Hilde Goldschmidt was born into a Jewish family in Leipzig, Germany in 1897 and trained in book design at the Academies of Fine Arts in both Leipzig and Dresden; at the latter she also joined Oskar Kokoschka's painting classes between 1920 and 1923. Upon his departure, the class was dissolved, and Goldschmidt left for New York, holding an exhibition at the New Gallery in the same year. Returning to Europe in 1926, she studied in Paris before travelling to the South of France, where she remained until 1929, then moved to Italy, where she settled in Capri. She later returned to Germany and held her first large exhibition in December 1932 at the Galerie Caspari, Munich.

 

In 1933, following Hitler's accession to the Chancellorship, Goldschmidt was forced to flee Germany and, inspired by the Tyrolean landscape, settled in Kitzbühel, Austria, exhibiting at the Galerie Wuerthle, Vienna in 1934. Unable to return to Germany 'for political reasons', she moved to England with her mother in the spring of 1939, earning her living by 'handicrafts', until following a meeting with Kokoschka in 1941 in Cornwall, she resumed painting. In 1942 she settled in the Lake District, where she was moved by 'the grandeur of the scenery', and began a friendship with the refugee artist and 'Merz' collagist Kurt Schwitters, part of the Langdale group which included the philosopher Olaf Stapledon and the dancer Rudolf von Laban.

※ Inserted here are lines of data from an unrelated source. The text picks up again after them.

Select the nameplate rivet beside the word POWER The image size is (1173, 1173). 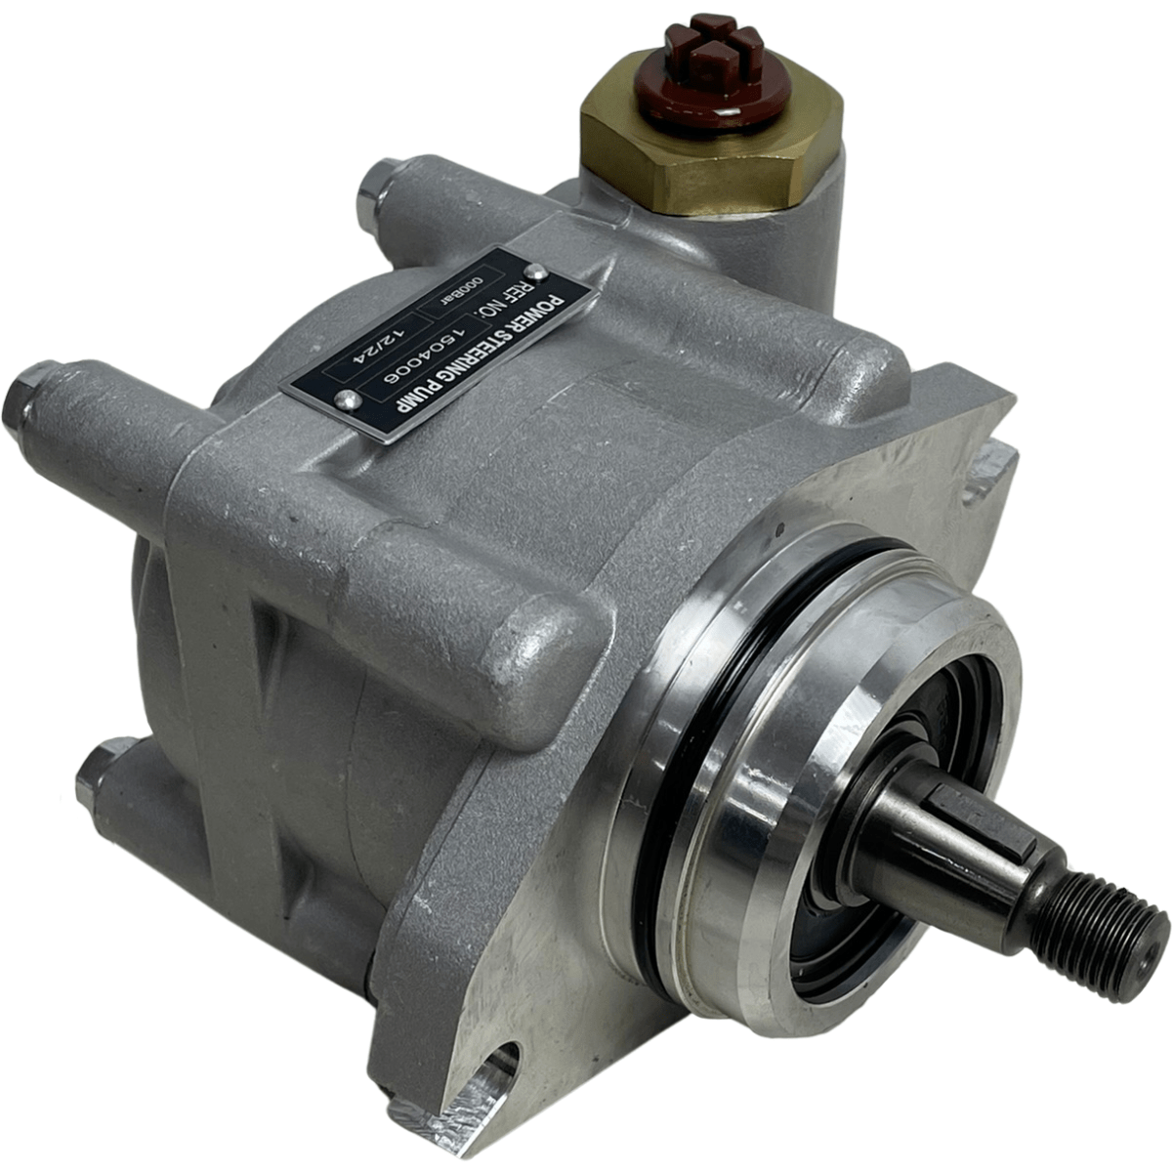[x=534, y=270]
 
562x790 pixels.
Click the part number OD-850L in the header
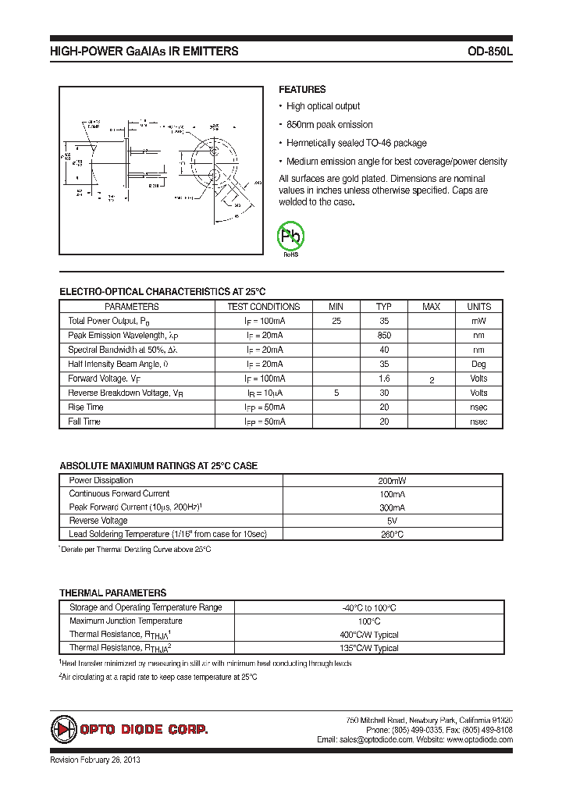(x=489, y=52)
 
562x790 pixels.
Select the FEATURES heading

She remained there until 1949. In the autumn of that year her Lake District work was exhibited in Manchester. In 1950 she returned to Austria and settled finally in her house and studio in Kitzbühel, holding exhibitions in Munich and Basel, and receiving an honorary Professorship from the Austrian President. After 1954 she taught at Kokoschka's Summer School for Seeing in Salzburg. Her first solo London exhibition was with Ben Uri in 1959 and she also showed with émigrée gallerist Annely Juda in 1969, and at Abbot Hall Art Gallery (and tour) in 1973. She died in Kitzbühel in 1980. Her work is held in UK collections including Abbot Hall in the Lake District and Tate. Hilde Goldschmidt's niece, ceramicist Brigitte Goldschmidt (later known as Brigitte Appleby), later formed Briglin pottery with Eileen Lewenstein.